Passagen des Experiments

3. Netzwerke der Zeit

Die Materialität der Zeitverhältnisse ist nicht auf das experimentelle Arbeiten in physiologischen Labors und futuristischen Ateliers begrenzt. Im Laufe des 19. und frühen 20. Jahrhunderts erleben die materiellen Kulturen der Zeit insgesamt eine erhebliche Ausdehnung und Verbreitung. Die Uhrenproduktion wird rationalisiert (d.h. auch: beschleunigt), verkoppelte Uhren werden in den Straßen und auf den Plätzen großer Städte verteilt, Eisenbahnlinien und Telegraphenverbindungen werden mit Zeitsystemen verbunden. Uhren an Werkstoren, in Fabrikhallen und Büros strukturieren den Arbeitstag. Wohnräume werden mit großen Uhren geschmückt, und über die massenhafte Verbreitung von Taschen- und Armbanduhren dringen die zeitlichen Dinge bis nah an den menschlichen Körper vor. Ende des 19. Jahrhunderts mehren sich die Bemühungen um die Standardisierung und Vereinheitlichung von Zeit; fast im selben Zeitraum wird der Begriff der linearen Zeit in Physik und Philosophie jedoch deutlich relativiert.

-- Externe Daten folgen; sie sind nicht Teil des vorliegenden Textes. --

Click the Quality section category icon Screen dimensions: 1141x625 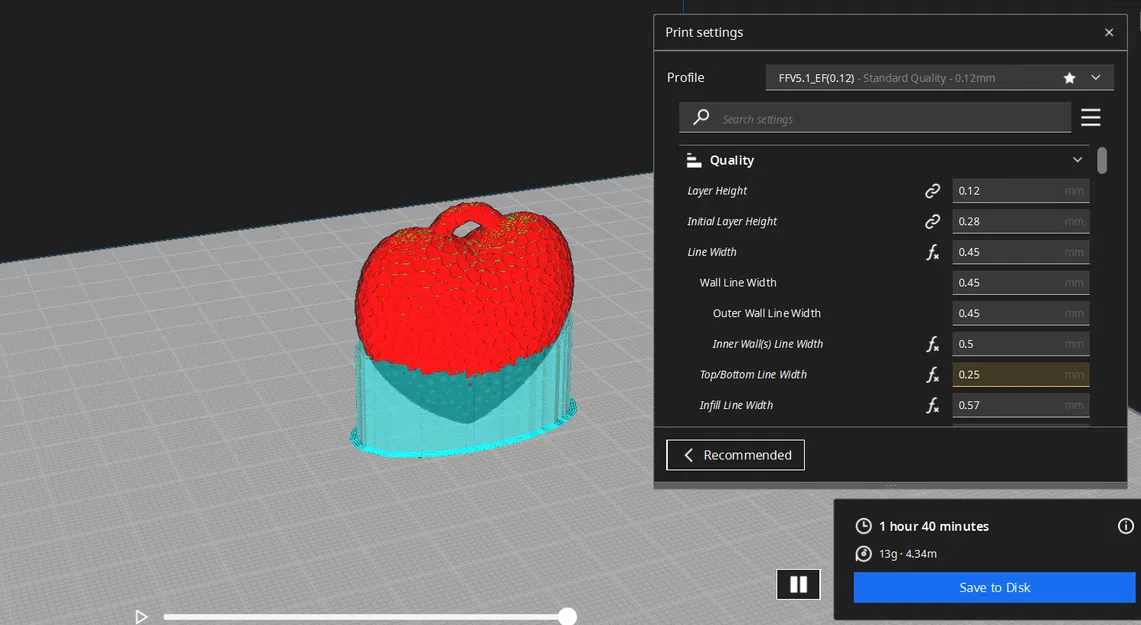[x=693, y=159]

Einer These Peter Galisons zufolge besteht ein Zusammenhang zwischen diesen beiden Entwicklungen. Einsteins Aufsatz ”Zur Elektrodynamik bewegter Körper” (1905), ist, Galison zufolge, vor dem Hintergrund jener Anlage koordinierter Uhren zu verstehen, mit der Einstein bei seinem täglichen Gang durch das Bern der Jahrhundertwende umgeben war und mit deren technischen Einzelheiten er durch seine Arbeit im Patentamt vertraut war. ”Wie kann man sagen, daß zwei entfernte Ereignisse gleichzeitig sind?” Nach Galison entstammt diese Frage von Einstein nicht einer kindlichen Begeisterung für Züge und Eisenbahnen (wie der Physiker selbst suggerierte), sondern aus dem alltäglichen Umgang mit dem System elektrischer Uhren, das um 1890 in der Berner Innenstadt installiert worden war: Es reichte von den Türmen und Plätzen der Stadt bis hin zum Bahnhof und in die Bundesbehörden.

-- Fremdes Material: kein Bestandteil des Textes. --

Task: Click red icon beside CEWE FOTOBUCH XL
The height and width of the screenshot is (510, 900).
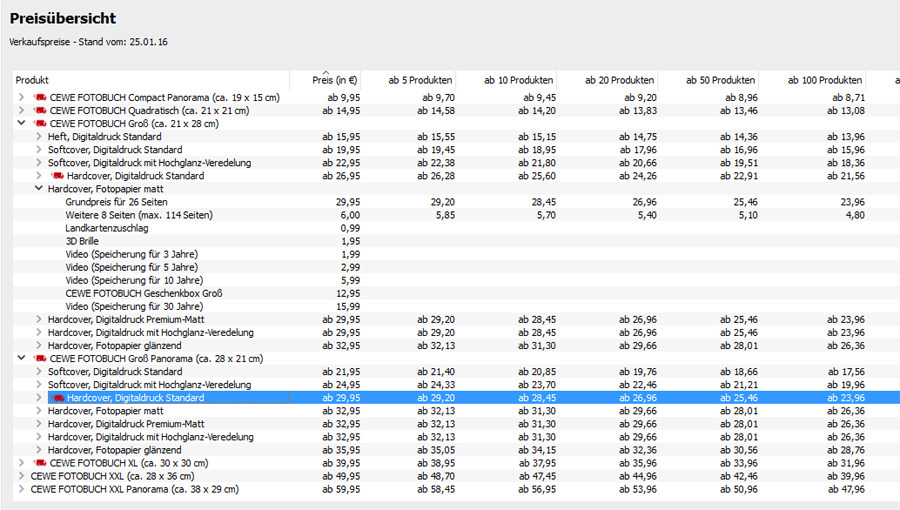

Im Anschluß an diese Argumentation läßt sich allgemeiner fragen, wie die Netzwerke der Zeit, an deren Einrichtung Industrielle, Wissenschaftler und Ingenieure gemeinsam arbeiteten, in die diskursiven und non-diskursiven Praktiken von experimentierenden Künstlern und Lebenswissenschaftlern eingegriffen haben. Zunächst betrifft dies die Ebene der ”stummen Praxis“: Zu welchem Zweck wurden Uhrensysteme in die physiologischen Laboratorien eines Angelo Mosso (Turin) und eines John N. Langley (Cambridge) eingeführt? Wie drang die standardisierte Zeit in die scheinbar abgeschotteten Welten des Museums und des Archivs ein? Wann wurden Datums- und Zeitangaben in Gemälde und Photographien aufgenommen, und welchen Zweck erfüllten diese Datierungen? Dann ist auf der Ebene der Texte und Bilder zu fragen: An welchen Stellen haben die materiellen Kulturen der koordinierten Zeit Abdrücke auf den Theorien und Fiktionen hinterlassen, die um die Jahrhundertwende immer expliziter das Problem der Zeit zum Gegenstand hatten (Bergson, Wells, Proust etc.)? Wie sah der Alltag in den Zeitkulturen aus, die den Hintergrund für die Romane eines Raymond Roussel, die Skulpturen eines Alexander Calder bildeten?